Meena Kandasamy, a socialist-feminist activist and well-known writer, gave crucial perspectives on the culture of women’s oppression currently rife in India and how this is inherently linked with the caste system. She spoke about how the Modi government’s new repressive citizenship laws form part of a vicious ratcheting up of the persecution of Muslims, members of oppressed castes and, disproportionately, women.
Rita Harrold, a member of ROSA – Ireland’s Socialist Feminist movement – spoke in her contribution about Mexico where, after a string of femicides which included the murder of a seven-year-old girl and the publication of images of a young woman’s brutal murder, women have mobilised and called for “a day without women” - a general strike in which millions are expected to participate. After mass struggle and protest, Argentina is set to be the first Latin American country to legalise abortion.
We discussed how members of International Socialist Alternative, which SA in England, Wales and Scotland is part of, had been taking part in International Women’s Day marches around the world.
In Chile, protesters fighting tenaciously against their right-wing government and rising living costs have adopted a chant which encapsulates the feeling many of these movements “La Revolución será feminista o non sera” – the revolution has to be feminist, or it will be nothing.
Other speakers, including Jacqui Berry – a member of the Unison NEC, speaking in a personal capacity, tackled the fundamental question: can we win liberation under capitalism? She criticised liberal feminist ideas which suggest what’s needed is “girl bosses” and increasing female respresentation in the boardrooms. The truth is that winning the liberation of women requires a mass, united working-class movement which challenges the capitalist system.

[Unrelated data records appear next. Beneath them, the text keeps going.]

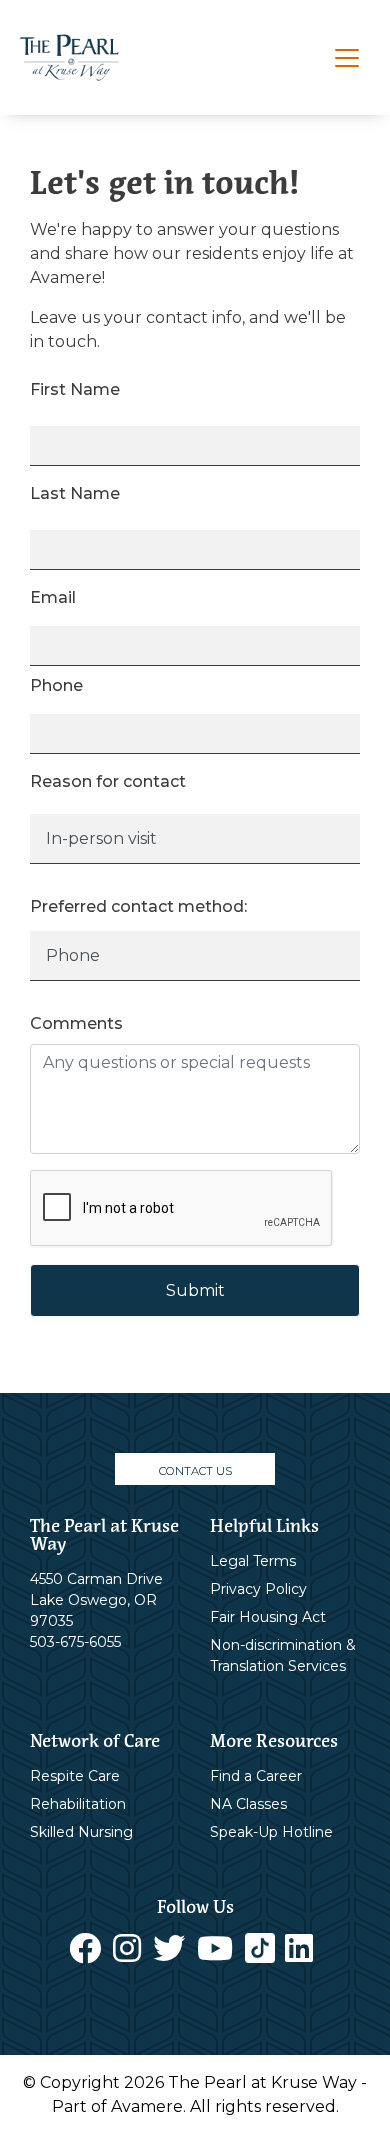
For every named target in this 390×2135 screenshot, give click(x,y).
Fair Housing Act (268, 1617)
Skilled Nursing (81, 1832)
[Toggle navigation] (347, 58)
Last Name (75, 493)
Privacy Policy (258, 1589)
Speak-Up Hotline (271, 1832)
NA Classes (248, 1804)
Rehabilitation (78, 1804)
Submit (195, 1290)
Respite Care (75, 1776)
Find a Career (256, 1776)
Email (53, 597)
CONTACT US (195, 1471)
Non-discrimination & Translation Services (283, 1655)
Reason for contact (108, 781)
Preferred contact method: (138, 906)
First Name (75, 389)
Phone (56, 685)
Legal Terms (253, 1561)
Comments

In some ways, this has been illustrated by the #MeToo movement, which started as famous and wealthy women in the spotlight coming forward to express their experiences with sexual assault and harrassment, and which soon led to a mass condemnation of sexual harrassment throughout society – with workers in Google and McDonalds taking strike action – recognising that this is a workplace issue.
Under capitalism, a system based off profit for the 1%, the oppression of women and LGBT+ people are intrinsically linked to the question of class. Capitalism benefits from and perpetuates women’s oppression – profiting from the super-exploitation of women workers, from the free labour which millions of women are expected to perform in the home, and from the commodification of women’s bodies.
We call for a mass movement of socialist activists, trade unions, and working-class people to win genuine systematic change for the betterment of the lives of working-class people of all genders.
As Yaara Cliff, from North London Socialist Alternative explained in summing up the day’s discussions, we will be continuing to organise discussion and campaigning around these issues – taking up socialist-feminist struggle on streets and in workplaces.